A short ischemic event [ischemic preconditioning (IPC)] can result in a subsequent resistance to severe ischemic injury (ischemic tolerance). Although tumor necrosis factor-alpha (TNF-alpha) contributes to the brain damage found after cerebral ischemia, its expression and neuroprotective role in models of IPC have also been described. Regarding the role of TNF-alpha convertase (TACE/ADAM17), we have recently shown its upregulation in rat brain after IPC induced by transient middle cerebral artery occlusion and that subsequent TNF-alpha release accounts for at least part of the neuroprotection found in this model.
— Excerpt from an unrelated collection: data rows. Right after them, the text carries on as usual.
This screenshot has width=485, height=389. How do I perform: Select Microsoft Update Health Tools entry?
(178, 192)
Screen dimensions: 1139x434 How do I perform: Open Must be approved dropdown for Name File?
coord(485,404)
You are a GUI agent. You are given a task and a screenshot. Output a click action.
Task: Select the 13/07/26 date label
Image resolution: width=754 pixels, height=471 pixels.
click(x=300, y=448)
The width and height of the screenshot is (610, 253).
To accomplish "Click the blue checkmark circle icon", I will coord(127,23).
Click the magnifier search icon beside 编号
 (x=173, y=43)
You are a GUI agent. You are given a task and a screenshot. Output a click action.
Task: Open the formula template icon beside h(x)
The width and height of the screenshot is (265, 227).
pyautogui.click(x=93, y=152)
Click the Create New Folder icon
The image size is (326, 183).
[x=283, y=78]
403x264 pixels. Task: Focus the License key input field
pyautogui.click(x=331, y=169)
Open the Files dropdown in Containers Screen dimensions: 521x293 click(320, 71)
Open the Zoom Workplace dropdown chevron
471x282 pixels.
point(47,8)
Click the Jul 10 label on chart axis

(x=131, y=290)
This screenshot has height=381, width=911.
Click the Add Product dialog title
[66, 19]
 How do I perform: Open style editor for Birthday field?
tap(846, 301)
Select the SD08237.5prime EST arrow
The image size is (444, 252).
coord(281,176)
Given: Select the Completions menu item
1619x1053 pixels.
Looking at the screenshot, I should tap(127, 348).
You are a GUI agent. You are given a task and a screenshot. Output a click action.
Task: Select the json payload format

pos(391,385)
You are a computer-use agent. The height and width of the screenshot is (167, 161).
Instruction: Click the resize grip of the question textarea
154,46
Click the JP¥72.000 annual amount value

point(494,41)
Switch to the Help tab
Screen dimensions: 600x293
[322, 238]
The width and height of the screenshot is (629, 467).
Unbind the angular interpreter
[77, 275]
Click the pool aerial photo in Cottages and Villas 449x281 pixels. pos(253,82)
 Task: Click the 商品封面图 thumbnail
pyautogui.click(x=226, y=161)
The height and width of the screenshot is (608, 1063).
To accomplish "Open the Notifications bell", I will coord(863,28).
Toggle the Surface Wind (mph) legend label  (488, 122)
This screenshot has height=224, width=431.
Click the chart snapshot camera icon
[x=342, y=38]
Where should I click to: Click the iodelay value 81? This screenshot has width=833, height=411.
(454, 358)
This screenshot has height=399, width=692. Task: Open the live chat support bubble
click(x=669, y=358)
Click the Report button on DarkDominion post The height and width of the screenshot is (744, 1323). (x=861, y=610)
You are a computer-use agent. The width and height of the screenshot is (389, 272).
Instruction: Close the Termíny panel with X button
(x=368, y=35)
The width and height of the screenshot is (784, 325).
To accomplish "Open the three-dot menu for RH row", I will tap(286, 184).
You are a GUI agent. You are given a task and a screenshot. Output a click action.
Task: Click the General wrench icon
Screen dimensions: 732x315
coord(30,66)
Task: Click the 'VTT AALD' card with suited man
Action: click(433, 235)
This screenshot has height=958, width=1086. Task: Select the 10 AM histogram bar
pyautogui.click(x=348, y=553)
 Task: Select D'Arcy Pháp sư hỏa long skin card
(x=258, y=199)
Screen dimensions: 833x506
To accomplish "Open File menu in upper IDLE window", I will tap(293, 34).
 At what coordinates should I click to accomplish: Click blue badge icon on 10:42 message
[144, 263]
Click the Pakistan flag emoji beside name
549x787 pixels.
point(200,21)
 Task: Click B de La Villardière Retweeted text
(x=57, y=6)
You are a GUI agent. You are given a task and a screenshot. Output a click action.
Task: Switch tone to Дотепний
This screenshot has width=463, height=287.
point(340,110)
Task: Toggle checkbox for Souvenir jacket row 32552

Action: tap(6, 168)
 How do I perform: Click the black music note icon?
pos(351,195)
We have now used an in vitro model of IPC using rat cortical cultures exposed to sublethal oxygen-glucose deprivation (OGD) to investigate TACE expression and activity after IPC and the subsequent mechanisms of ischemic tolerance. OGD-induced cell death was significantly reduced in cells exposed to IPC by sublethal OGD 24 hr before, an effect that was inhibited by the TACE inhibitor BB3103 (1 microm) and anti-TNF-alpha antibody (2 microg/ml) and that was mimicked by TNF-alpha (10 pg/ml) preincubation. Western blot analysis showed that TACE expression is increased after IPC. IPC caused TNF-alpha release, an effect that was blocked by the selective TACE inhibitor BB-3103. In addition, IPC diminished the increase in extracellular glutamate caused by OGD and increased cellular glutamate uptake and expression of EAAT2 and EAAT3 glutamate transporters; however, only EAAT3 upregulation was mediated by increased TNF-alpha. These data demonstrate that neuroprotection induced by IPC involves upregulation of glutamate uptake partly mediated by TACE overexpression.